TASK TO CARRY OUT - Look below for the line that has "Instruction: Click the 16:20 sunset marker". Set down the lines from there through the line that has "Task: Select the ABS material value", exactly as written.

STORED DATA -
╭──

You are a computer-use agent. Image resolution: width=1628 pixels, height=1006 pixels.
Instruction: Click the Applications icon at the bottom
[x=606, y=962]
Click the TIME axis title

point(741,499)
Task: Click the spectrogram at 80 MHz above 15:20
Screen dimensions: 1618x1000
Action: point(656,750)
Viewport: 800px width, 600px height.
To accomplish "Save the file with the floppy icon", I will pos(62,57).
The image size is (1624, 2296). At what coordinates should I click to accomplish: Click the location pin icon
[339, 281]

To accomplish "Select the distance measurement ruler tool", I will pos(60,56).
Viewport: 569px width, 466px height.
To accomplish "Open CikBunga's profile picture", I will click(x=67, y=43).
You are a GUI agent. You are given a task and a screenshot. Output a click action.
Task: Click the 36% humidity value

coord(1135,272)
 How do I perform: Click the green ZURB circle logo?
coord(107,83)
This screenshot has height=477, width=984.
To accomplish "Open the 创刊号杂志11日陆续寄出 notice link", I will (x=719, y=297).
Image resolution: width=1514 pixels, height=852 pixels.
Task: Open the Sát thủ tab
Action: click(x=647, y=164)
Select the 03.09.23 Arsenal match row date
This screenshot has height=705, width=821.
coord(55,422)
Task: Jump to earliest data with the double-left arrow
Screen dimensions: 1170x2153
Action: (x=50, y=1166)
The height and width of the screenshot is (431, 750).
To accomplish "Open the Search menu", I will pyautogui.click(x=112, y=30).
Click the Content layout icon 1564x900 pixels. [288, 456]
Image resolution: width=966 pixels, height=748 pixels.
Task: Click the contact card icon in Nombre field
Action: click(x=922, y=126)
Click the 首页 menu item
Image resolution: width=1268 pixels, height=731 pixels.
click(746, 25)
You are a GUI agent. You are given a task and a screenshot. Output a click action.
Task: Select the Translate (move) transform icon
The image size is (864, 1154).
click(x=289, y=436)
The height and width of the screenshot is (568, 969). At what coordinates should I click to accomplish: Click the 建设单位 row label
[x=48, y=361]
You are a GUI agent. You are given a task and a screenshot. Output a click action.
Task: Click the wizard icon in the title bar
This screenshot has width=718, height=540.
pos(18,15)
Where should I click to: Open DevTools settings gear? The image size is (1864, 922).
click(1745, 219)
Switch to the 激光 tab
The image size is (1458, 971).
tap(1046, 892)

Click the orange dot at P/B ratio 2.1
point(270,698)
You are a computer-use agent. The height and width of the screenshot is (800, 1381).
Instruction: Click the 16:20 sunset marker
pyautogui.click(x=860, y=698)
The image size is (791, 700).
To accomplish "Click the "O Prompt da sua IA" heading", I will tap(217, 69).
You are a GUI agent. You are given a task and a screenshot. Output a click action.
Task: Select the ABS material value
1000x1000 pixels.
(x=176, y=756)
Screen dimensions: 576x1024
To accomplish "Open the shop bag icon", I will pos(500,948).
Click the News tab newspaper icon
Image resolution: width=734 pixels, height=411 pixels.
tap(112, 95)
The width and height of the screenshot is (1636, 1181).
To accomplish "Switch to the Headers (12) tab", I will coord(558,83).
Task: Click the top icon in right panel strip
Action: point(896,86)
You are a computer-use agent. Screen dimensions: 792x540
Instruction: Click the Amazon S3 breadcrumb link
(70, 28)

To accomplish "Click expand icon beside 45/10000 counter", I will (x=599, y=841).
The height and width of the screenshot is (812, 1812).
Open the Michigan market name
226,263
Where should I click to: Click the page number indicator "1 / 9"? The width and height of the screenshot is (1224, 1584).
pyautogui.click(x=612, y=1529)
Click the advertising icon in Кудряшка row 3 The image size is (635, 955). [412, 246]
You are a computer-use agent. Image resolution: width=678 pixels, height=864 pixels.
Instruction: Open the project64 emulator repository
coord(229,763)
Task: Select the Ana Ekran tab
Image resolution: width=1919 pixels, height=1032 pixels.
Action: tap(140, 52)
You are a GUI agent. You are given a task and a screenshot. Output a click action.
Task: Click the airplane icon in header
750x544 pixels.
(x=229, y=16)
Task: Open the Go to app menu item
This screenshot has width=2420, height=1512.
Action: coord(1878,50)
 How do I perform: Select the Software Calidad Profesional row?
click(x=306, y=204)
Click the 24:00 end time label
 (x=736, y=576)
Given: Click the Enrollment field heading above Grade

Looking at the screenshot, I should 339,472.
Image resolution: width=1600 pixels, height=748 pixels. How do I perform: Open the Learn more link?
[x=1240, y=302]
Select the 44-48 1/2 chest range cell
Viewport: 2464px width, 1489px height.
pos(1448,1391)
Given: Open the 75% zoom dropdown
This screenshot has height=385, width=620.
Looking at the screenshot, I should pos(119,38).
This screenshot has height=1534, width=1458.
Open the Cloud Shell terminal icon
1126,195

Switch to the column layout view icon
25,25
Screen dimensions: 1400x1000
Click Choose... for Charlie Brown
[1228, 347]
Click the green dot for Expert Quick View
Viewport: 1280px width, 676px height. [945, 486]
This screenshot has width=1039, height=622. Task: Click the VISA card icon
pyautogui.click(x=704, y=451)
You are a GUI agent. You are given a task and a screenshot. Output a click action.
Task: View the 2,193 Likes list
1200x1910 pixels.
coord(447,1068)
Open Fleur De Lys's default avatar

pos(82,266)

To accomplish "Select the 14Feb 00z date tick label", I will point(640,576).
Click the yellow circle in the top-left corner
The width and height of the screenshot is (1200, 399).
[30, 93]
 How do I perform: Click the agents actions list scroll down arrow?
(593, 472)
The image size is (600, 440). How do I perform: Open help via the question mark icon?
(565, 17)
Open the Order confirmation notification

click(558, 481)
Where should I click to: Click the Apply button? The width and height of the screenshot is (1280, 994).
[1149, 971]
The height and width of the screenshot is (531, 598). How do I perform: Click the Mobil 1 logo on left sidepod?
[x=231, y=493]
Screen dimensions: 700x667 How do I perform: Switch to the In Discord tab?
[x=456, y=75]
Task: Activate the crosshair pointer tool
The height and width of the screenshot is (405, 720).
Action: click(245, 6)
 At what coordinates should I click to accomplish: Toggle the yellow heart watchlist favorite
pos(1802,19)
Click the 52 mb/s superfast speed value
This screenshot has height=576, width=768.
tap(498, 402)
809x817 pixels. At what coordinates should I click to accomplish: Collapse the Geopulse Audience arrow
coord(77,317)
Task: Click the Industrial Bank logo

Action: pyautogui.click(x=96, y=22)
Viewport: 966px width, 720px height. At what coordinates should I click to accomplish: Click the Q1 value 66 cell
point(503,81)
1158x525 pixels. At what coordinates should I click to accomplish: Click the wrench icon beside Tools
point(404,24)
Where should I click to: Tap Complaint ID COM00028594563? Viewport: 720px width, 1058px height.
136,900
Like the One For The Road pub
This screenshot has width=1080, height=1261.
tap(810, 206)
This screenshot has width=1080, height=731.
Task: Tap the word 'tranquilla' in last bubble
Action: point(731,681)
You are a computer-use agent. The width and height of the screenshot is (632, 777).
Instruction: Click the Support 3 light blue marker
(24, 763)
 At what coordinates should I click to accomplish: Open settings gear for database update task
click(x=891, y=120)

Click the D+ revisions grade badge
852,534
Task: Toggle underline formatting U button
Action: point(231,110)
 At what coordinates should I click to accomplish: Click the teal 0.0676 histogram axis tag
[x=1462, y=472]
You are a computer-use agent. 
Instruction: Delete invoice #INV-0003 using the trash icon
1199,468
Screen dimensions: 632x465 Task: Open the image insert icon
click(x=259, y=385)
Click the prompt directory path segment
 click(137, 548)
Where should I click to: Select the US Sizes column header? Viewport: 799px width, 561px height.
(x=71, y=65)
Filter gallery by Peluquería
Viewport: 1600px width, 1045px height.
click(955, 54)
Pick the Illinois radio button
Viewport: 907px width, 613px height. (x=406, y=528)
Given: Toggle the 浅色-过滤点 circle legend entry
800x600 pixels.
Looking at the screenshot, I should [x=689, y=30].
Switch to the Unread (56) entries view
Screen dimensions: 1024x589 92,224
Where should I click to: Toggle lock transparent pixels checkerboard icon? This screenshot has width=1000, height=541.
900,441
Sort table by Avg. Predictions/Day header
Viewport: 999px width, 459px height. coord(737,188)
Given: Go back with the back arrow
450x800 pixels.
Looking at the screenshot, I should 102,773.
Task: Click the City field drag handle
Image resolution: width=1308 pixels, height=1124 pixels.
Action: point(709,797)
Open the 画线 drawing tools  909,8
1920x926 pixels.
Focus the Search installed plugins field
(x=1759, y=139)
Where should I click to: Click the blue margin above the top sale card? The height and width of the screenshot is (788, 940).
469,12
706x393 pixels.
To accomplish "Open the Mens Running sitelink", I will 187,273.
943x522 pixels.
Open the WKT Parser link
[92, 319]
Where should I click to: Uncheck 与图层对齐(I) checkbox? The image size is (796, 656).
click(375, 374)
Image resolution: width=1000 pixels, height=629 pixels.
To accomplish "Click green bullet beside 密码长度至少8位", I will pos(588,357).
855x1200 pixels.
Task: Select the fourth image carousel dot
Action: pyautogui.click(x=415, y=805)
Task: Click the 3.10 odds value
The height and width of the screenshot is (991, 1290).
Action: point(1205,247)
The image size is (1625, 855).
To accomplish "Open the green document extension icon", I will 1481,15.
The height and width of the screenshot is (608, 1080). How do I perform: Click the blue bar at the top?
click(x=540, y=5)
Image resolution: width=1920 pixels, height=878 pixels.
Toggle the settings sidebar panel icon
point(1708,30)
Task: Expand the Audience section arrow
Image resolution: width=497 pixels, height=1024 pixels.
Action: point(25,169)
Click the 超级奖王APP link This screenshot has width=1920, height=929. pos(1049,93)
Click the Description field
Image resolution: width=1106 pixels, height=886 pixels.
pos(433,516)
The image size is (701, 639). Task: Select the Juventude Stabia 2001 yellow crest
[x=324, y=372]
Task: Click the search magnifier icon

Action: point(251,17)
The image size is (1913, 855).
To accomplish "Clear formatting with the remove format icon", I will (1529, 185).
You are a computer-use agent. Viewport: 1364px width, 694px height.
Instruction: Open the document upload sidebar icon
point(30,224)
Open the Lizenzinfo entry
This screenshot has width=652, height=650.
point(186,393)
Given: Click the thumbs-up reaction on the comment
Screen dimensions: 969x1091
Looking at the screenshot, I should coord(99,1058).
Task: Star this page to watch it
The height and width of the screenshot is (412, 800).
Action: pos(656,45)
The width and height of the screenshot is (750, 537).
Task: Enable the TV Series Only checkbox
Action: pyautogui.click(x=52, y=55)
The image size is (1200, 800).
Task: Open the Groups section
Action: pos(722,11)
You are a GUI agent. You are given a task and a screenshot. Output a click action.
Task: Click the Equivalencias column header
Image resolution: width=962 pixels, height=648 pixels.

╰──

RESULT BELOW -
Instruction: Click the 16:20 sunset marker
pyautogui.click(x=860, y=698)
The image size is (791, 700).
To accomplish "Click the "O Prompt da sua IA" heading", I will tap(217, 69).
You are a GUI agent. You are given a task and a screenshot. Output a click action.
Task: Select the ABS material value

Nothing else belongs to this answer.